Below are entries; repeat exactly, and nothing else, the lines from the one holding "Task: Click the info icon beside Longitude" through the one holding "You are a GUI", inclusive. Leave the pictures out.

* [Material for this exercise]
Content starts

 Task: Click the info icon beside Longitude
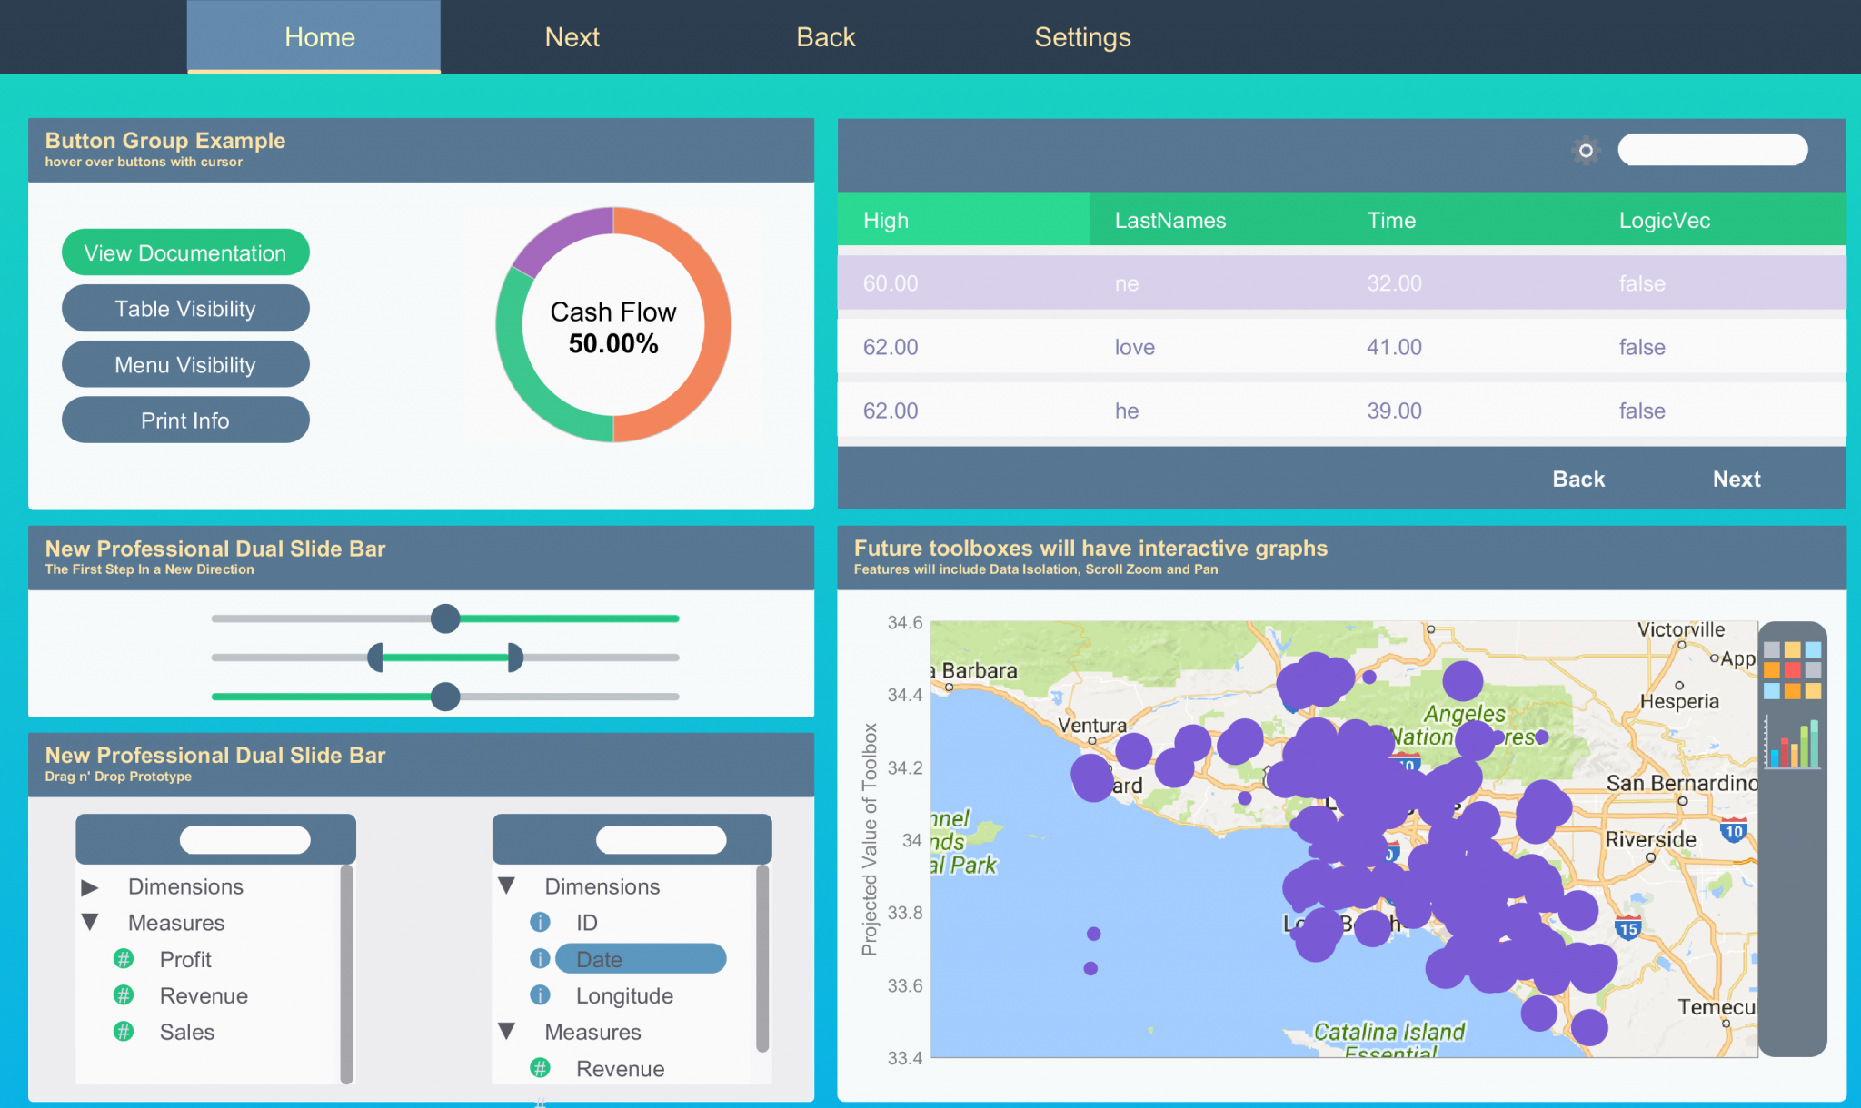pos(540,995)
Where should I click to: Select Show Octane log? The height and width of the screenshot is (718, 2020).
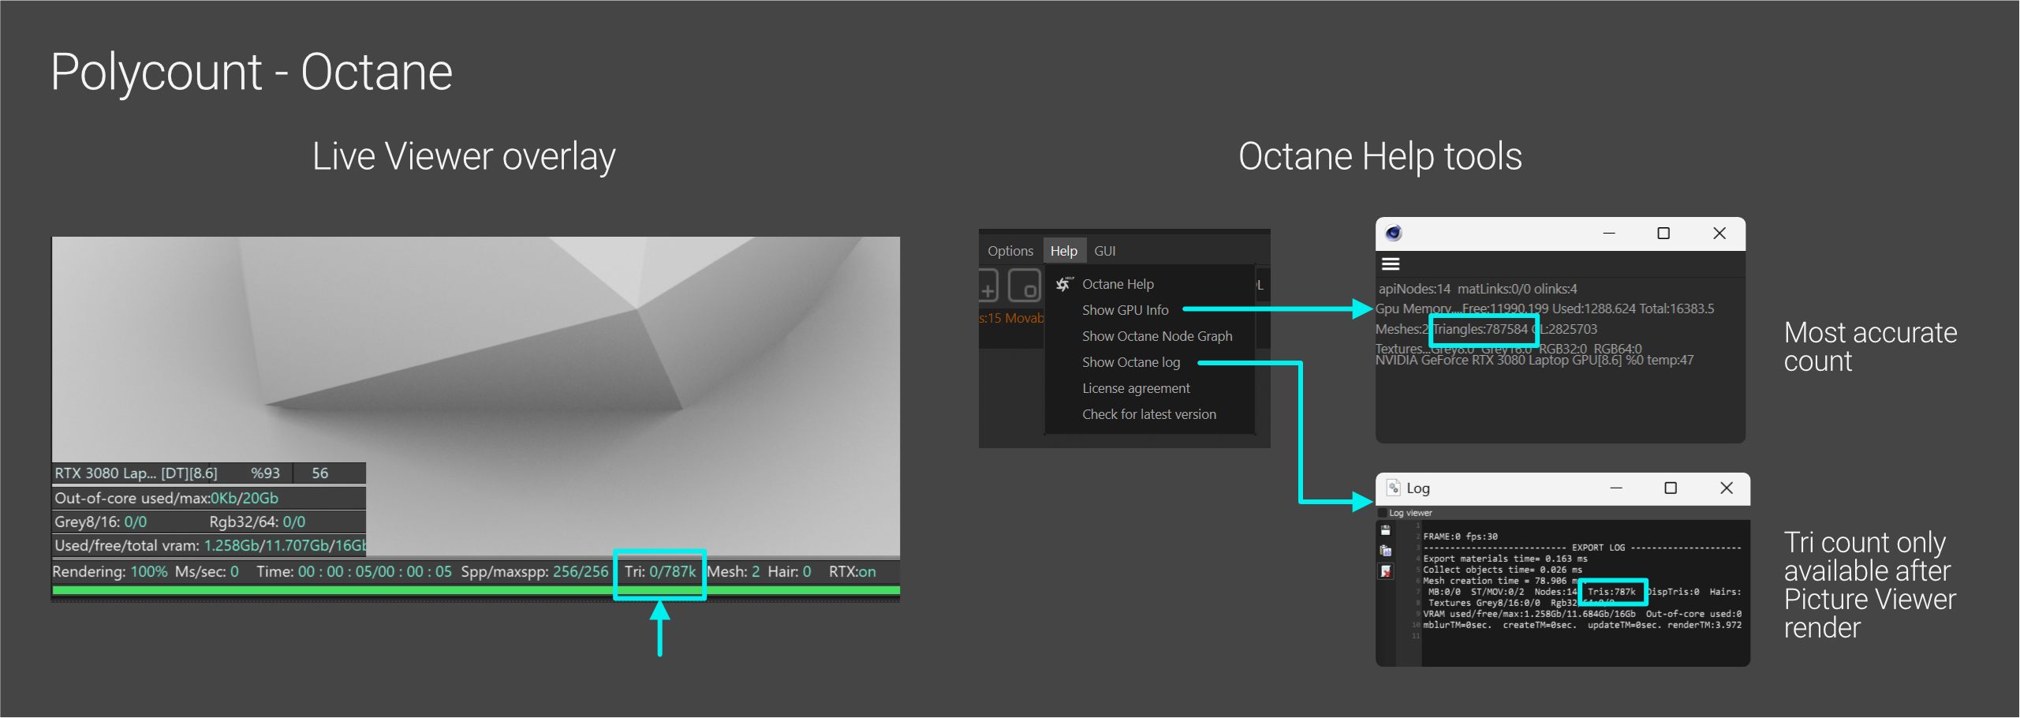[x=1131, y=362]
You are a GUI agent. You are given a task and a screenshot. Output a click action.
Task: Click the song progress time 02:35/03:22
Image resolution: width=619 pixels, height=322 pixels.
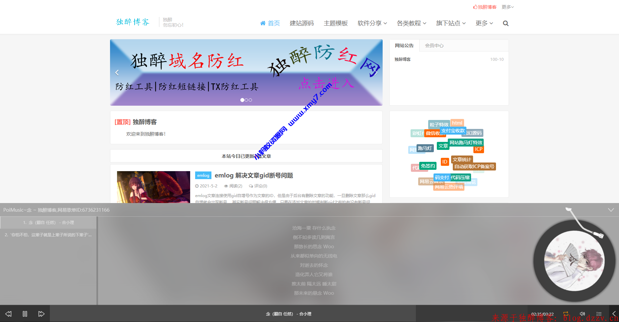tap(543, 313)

Content ends
Content starts

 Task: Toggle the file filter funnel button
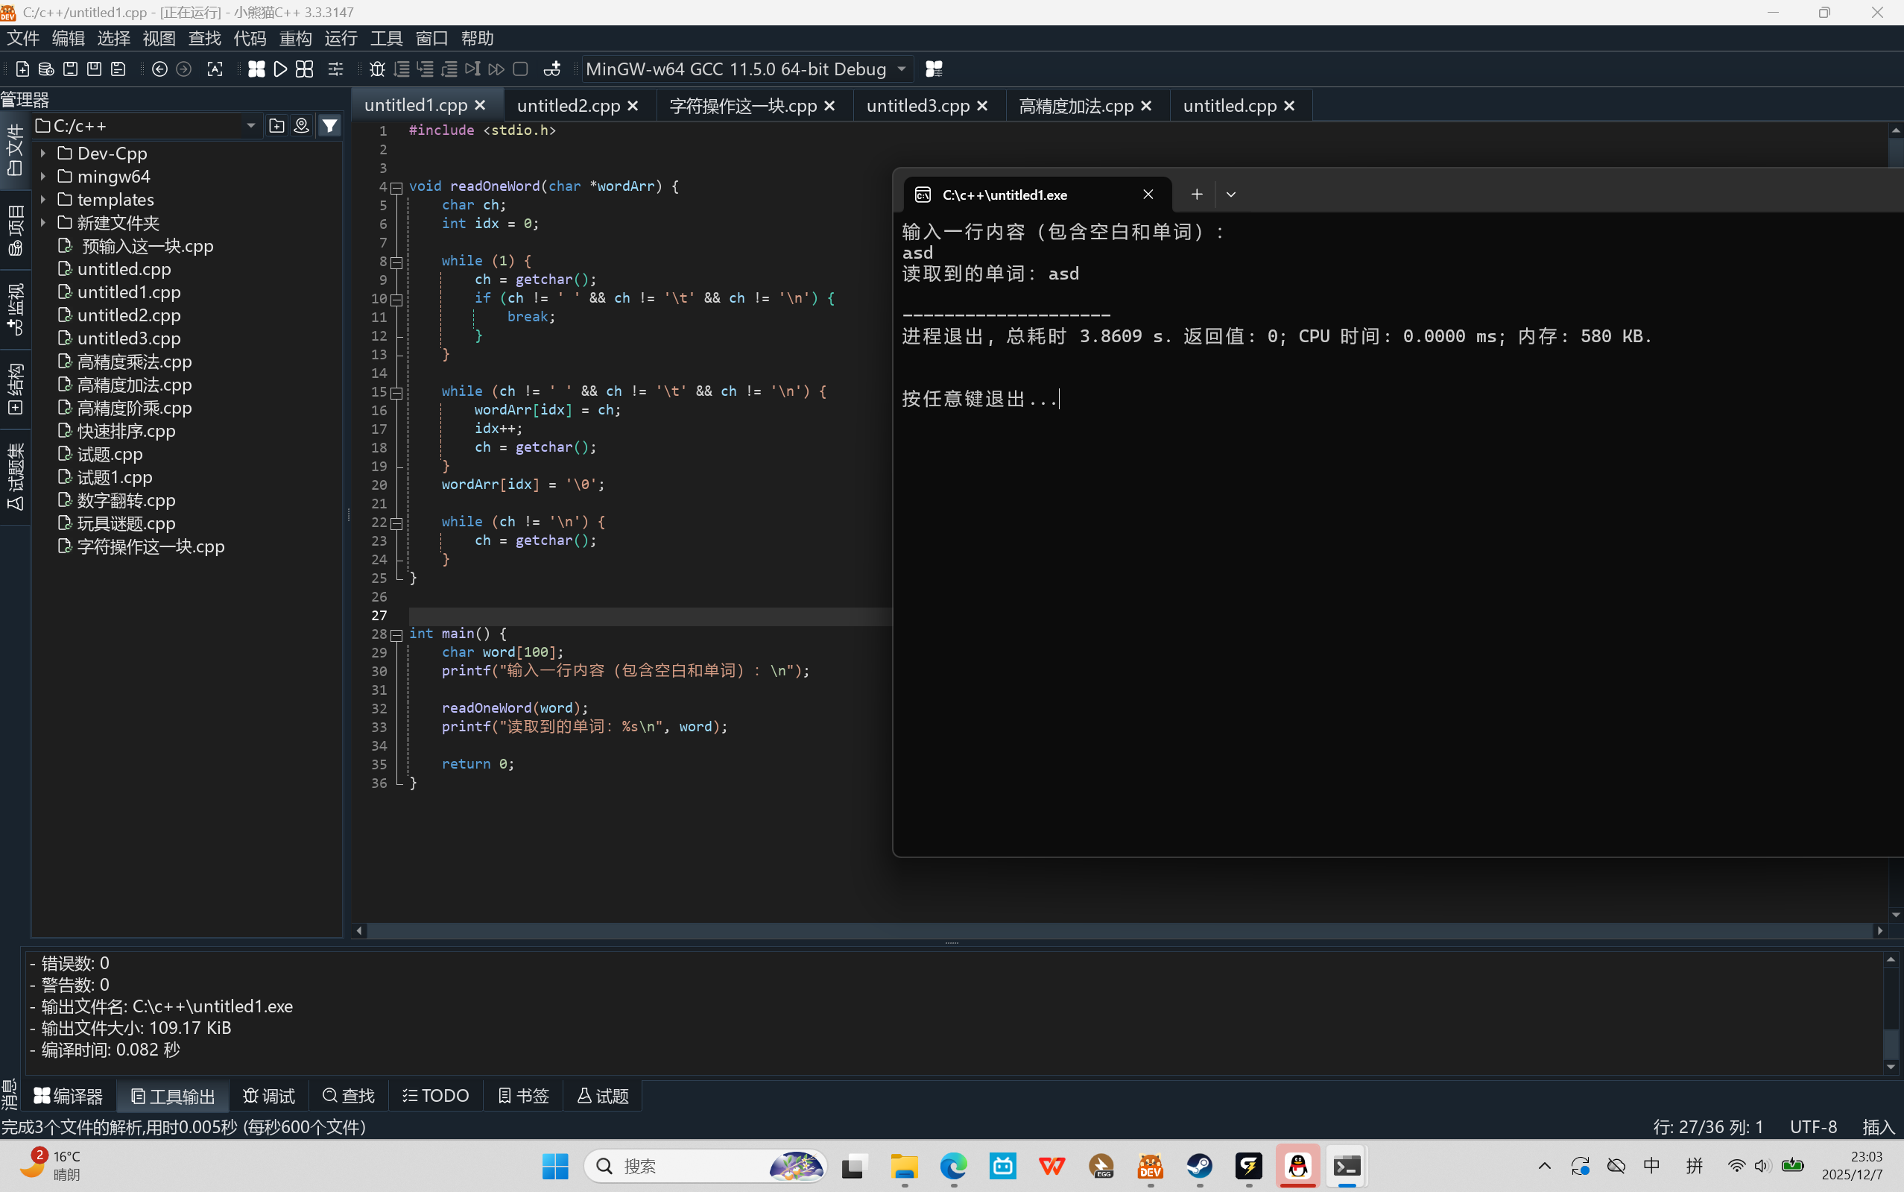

Content ends
Content starts

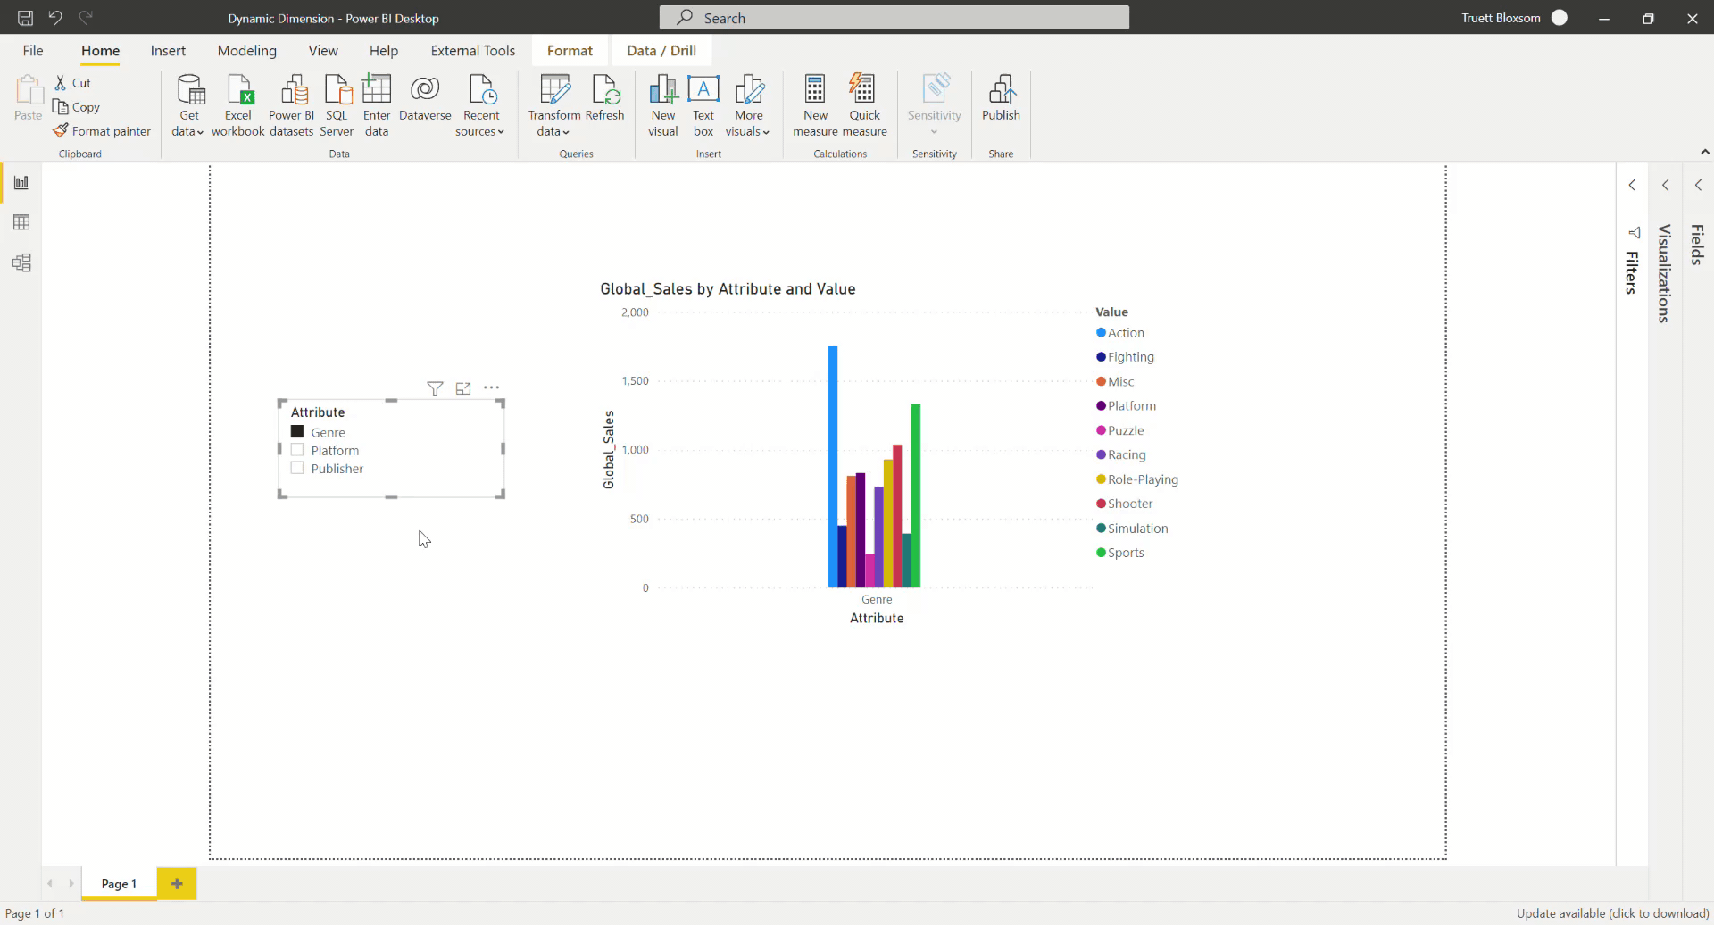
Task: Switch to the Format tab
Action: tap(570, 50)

Content ends

* [Exercise response]
 Task: Click the info icon beside Longitude
pos(540,995)
Where should I click to: Select Show Octane log? The height and width of the screenshot is (718, 2020).
[x=1131, y=362]
You are a GUI agent. You are given a task and a screenshot. Output a click action.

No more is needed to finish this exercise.